#### WORK REQUEST:
Gather from the material every line that contains the string "will".

#### ENTRIES SUPPLIED:
+===+
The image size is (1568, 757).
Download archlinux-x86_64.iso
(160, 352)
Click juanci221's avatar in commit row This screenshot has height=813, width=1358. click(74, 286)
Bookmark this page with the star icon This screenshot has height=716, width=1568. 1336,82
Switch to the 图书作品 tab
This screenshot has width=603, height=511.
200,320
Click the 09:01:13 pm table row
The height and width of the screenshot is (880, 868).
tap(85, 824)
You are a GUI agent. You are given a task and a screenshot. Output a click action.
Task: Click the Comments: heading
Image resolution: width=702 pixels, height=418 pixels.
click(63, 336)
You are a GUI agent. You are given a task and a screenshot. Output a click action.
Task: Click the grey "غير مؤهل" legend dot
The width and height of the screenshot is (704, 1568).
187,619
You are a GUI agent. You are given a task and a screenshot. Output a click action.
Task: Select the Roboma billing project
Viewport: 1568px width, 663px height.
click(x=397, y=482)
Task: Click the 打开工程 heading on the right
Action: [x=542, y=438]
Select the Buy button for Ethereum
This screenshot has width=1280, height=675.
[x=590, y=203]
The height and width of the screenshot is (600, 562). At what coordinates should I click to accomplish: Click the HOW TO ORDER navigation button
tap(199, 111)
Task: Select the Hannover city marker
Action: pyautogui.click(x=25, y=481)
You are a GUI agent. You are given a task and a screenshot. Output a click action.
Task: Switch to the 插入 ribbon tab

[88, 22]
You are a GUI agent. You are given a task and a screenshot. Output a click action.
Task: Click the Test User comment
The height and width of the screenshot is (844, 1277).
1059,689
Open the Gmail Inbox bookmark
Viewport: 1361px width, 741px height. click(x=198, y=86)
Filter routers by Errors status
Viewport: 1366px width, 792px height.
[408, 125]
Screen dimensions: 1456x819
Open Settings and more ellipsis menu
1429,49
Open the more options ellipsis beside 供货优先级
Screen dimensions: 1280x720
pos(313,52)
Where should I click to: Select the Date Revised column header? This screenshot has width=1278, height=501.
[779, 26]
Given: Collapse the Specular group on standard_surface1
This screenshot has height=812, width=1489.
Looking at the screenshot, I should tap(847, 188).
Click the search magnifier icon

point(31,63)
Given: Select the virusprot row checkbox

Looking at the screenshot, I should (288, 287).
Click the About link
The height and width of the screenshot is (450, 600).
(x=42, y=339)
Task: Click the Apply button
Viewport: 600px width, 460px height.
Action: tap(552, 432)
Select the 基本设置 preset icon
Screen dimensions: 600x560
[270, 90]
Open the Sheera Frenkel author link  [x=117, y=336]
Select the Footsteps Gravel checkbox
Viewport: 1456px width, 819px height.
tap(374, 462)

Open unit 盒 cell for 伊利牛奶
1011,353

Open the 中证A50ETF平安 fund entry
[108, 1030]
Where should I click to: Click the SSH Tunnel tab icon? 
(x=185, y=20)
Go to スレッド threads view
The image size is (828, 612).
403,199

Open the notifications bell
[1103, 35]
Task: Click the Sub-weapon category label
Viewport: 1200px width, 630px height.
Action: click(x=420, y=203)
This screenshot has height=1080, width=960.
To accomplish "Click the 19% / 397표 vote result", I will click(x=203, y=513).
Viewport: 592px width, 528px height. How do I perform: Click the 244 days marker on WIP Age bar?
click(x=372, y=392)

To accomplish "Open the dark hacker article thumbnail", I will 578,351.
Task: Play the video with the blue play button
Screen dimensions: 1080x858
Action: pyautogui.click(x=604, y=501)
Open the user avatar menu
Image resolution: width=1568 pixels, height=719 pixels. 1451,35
+===+
#### EXERCISE OUTPUT:
To accomplish "Click the 19% / 397표 vote result", I will click(x=203, y=513).
To accomplish "Open the dark hacker article thumbnail", I will 578,351.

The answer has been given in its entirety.